Posted by Marty Burbank | Jun 06, 2024 | 0 Comments

Introduction

How to protect assets from divorce is a pressing concern for anyone considering or facing a separation. The emotional and financial impacts of divorce can be overwhelming. But understanding some key steps can help safeguard your assets. Here's a quick outline:

  • Identify owned property: Know what you and your spouse own.
  • Valuate your assets: Get a clear idea of worth.
  • Separate your finances: Open individual accounts and keep records.
  • Understand state laws: Familiarize yourself with marital property laws in your state.
  • Be mindful of taxes: Consult professionals to understand tax implications.

Divorce isn't just a legal process; it's an emotional roller coaster. No one enters into marriage expecting to part ways, but considering that almost half of U.S. marriages end in divorce, preparing for the financial implications is crucial. The division of assets can become a contentious issue, leading to stress and financial strain if not handled correctly.

Simple infographic depicting steps to protect assets in divorce: 1) Identify ownership, 2) Valuate assets, 3) Separate finances, 4) Understand state laws, and 5) Consider tax implications. - how to protect assets from divorce infographic step-infographic-4-steps

Understanding Marital vs. Separate Property

When thinking about how to protect assets from divorce, it's crucial to understand the difference between marital and separate property. This knowledge helps you navigate the complexities of asset division and protect what's rightfully yours.

Marital Property

Marital property includes assets accumulated during the marriage. This can range from salaries and bonuses to real estate and investment accounts. Even if an asset is in one spouse's name, it may still be considered marital property if it was acquired during the marriage.

For example, let's say Jamie earns a salary of $250,000 annually while Austin is a community volunteer. Despite Jamie being the sole earner, the $250,000 would still be considered marital property. This is because it is deemed to accumulate through the joint efforts of both spouses.

Separate Property

Separate property refers to assets that one spouse owned before the marriage or received individually as a gift or inheritance, regardless of when it was received. This type of property is generally not subject to division in the event of a divorce.

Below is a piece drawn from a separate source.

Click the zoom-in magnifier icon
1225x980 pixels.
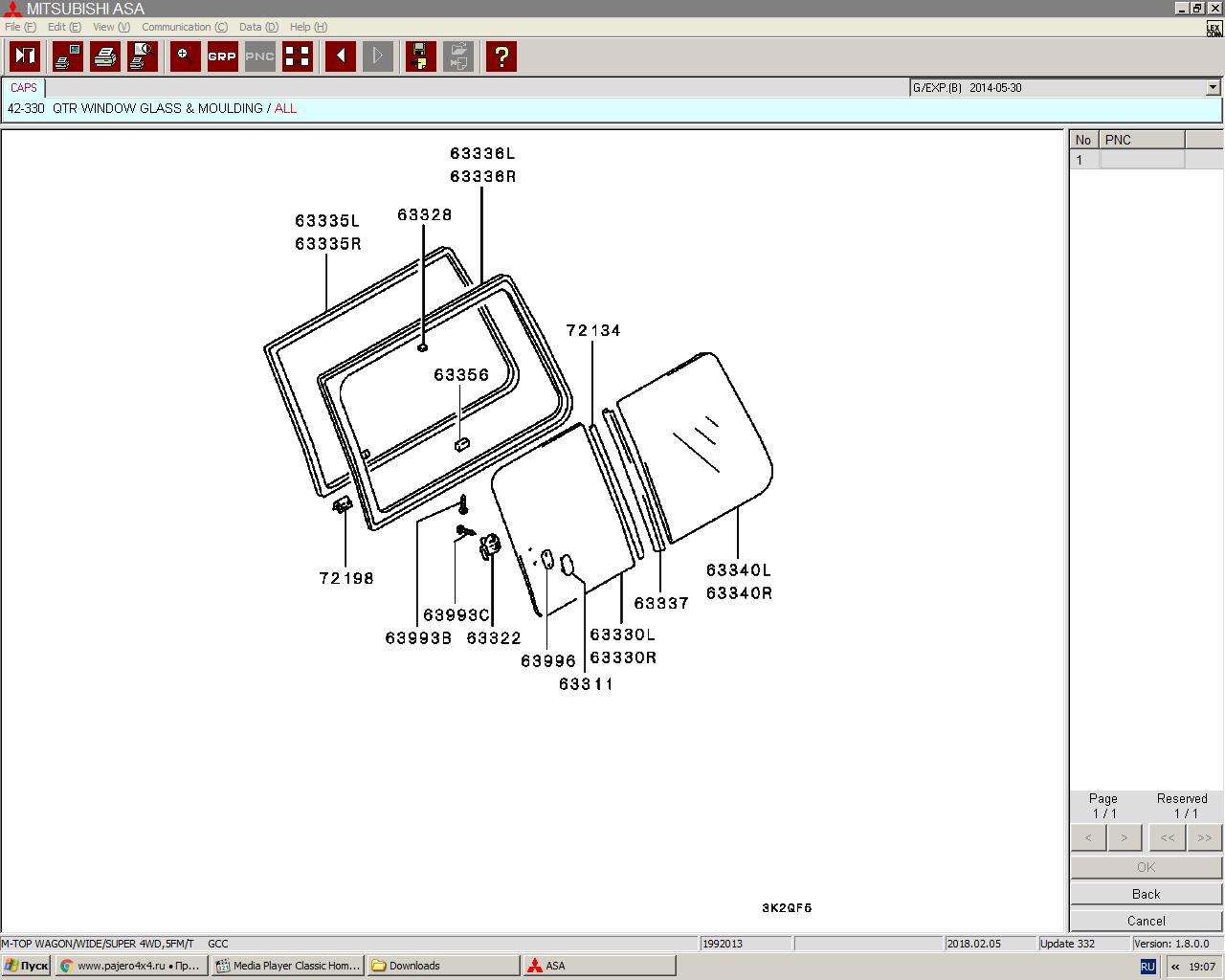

Consider Austin again. If Austin's grandmother leaves him a bequest of $2 million, that amount is considered separate property. Even if Austin and Jamie divorce, the $2 million should remain with Austin, provided it hasn't been commingled with marital assets.

Community Property

In some states, property is categorized as community property. This means that all property acquired during the marriage is owned equally by both spouses. States like California and Texas follow this rule. In these states, marital property is typically split 50/50 upon divorce.

Equitable Distribution

Other states follow the principle of equitable distribution. This means that marital property is divided in a way that is fair but not necessarily equal. Courts consider various factors like the length of the marriage, the financial situation of each spouse, and contributions to the marital estate.

For example, if Jamie and Austin live in an equitable distribution state, the court might decide that Jamie should receive a larger portion of the marital assets, considering Jamie's higher earning potential.

Why Understanding These Categories Matter

Knowing how property is categorized can help you make informed decisions and protect your assets. For instance, keeping separate property distinctly separate and not commingling it with marital assets is crucial.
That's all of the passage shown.